Pull out each line of the records holding the string "width".
(Records supplied Opens)
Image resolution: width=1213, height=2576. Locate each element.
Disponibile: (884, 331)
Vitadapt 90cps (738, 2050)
(Records supplied Closes)
(Records supplied Opens)
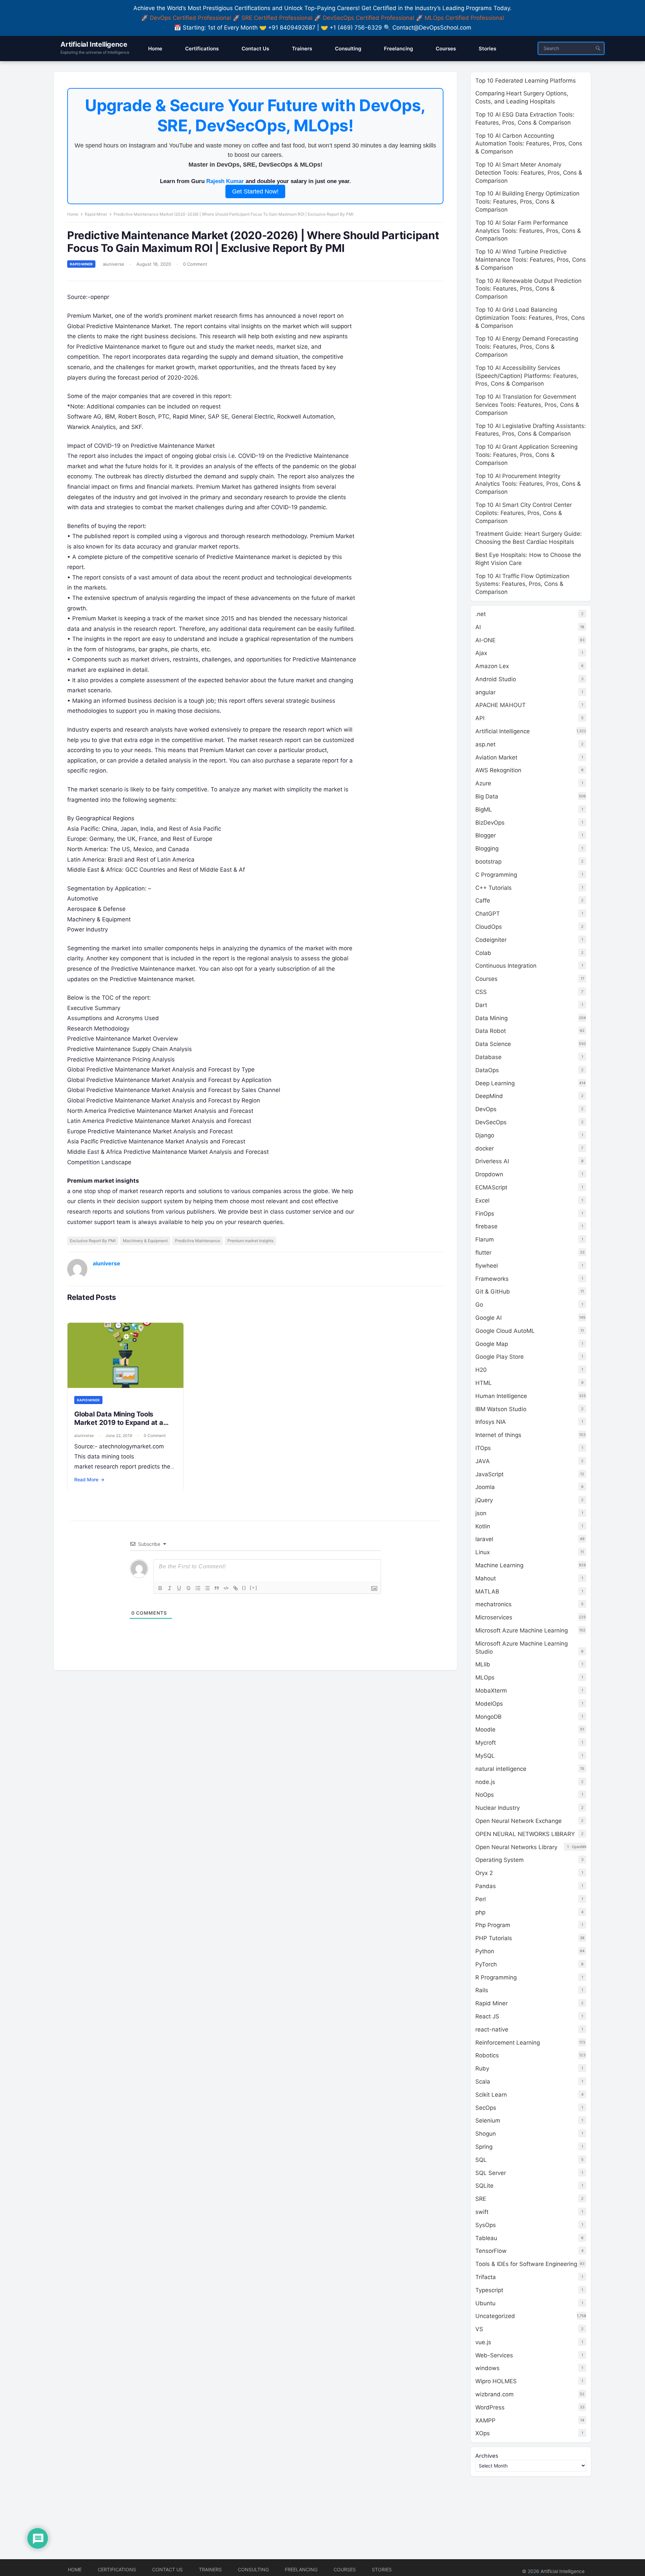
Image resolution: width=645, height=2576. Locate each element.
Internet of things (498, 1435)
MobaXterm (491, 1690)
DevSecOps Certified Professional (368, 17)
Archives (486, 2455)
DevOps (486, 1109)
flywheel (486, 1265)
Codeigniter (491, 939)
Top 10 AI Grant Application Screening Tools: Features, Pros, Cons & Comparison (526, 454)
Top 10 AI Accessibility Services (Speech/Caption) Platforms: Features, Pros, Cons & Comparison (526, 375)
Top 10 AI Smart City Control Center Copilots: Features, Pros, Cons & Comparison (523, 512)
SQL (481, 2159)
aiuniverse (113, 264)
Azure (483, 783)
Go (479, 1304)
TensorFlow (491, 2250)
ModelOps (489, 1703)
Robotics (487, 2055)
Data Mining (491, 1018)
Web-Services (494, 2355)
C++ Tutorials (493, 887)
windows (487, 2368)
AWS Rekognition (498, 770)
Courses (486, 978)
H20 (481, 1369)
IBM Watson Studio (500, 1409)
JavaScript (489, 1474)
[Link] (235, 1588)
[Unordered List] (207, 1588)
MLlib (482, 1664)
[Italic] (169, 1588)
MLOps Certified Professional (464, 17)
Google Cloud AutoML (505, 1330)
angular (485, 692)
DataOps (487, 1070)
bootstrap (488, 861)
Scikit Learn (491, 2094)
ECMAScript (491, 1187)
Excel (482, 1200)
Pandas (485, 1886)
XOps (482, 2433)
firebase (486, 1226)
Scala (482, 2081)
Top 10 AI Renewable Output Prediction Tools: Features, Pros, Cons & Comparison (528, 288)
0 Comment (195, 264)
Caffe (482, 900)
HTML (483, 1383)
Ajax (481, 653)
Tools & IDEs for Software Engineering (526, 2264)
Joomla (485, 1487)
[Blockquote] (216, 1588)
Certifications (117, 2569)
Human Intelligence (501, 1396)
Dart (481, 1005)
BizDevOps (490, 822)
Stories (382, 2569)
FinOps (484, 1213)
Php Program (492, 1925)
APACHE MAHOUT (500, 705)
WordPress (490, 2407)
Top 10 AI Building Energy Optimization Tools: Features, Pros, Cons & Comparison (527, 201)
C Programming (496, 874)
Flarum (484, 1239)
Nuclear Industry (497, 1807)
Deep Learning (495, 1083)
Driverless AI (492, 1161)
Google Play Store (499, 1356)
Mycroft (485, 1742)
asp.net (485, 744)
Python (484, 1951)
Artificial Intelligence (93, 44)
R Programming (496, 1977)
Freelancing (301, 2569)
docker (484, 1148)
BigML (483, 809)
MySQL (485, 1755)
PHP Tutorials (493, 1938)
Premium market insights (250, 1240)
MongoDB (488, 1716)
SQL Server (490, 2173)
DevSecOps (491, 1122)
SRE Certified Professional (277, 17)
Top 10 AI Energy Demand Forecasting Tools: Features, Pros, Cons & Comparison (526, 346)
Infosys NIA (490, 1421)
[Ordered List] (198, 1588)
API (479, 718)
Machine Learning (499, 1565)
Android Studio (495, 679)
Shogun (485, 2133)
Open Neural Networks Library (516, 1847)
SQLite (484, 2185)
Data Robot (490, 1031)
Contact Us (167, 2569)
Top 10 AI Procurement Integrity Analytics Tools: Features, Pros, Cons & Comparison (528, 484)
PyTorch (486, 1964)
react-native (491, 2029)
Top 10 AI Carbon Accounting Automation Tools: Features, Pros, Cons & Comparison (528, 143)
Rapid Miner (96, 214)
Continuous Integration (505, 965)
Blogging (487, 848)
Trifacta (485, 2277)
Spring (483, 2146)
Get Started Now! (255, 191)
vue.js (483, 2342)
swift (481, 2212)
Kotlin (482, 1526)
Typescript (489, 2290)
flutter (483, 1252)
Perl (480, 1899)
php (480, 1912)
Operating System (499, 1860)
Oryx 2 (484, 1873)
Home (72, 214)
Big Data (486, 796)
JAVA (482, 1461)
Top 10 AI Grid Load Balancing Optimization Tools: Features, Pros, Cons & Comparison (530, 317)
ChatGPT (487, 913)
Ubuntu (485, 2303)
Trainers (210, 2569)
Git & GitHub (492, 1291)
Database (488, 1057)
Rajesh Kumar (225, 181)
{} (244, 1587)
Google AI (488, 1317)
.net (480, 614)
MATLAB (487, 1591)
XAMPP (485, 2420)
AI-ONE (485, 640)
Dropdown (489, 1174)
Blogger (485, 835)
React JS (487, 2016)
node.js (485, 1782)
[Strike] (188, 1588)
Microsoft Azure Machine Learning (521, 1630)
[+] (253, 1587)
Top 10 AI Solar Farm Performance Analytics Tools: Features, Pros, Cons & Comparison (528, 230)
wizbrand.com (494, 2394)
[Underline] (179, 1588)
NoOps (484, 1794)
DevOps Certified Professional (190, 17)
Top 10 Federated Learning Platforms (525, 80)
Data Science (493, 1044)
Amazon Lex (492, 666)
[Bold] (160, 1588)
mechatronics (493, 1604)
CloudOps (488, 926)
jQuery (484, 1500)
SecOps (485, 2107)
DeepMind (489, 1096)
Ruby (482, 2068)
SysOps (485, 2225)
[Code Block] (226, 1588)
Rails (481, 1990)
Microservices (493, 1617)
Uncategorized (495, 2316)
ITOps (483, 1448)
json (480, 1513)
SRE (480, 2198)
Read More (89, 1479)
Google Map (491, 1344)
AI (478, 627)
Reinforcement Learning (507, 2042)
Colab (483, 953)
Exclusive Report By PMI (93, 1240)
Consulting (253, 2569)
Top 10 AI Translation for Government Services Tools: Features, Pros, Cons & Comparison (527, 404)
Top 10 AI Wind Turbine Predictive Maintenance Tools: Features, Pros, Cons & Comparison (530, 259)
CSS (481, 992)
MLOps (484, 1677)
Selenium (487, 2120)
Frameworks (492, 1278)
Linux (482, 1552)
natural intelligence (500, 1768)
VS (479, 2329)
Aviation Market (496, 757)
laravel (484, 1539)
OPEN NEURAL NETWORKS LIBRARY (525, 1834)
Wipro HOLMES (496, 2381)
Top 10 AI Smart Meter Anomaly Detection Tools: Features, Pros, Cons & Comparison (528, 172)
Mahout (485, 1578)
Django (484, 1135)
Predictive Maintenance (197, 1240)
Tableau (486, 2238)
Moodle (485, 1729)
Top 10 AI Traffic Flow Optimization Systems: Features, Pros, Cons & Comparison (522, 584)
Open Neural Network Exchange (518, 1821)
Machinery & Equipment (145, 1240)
(Records supplied Closes)
* Result for this exercise:
Image resolution: width=1213, height=2576. Locate each element.
Image resolution: width=645, height=2576. Locate each element.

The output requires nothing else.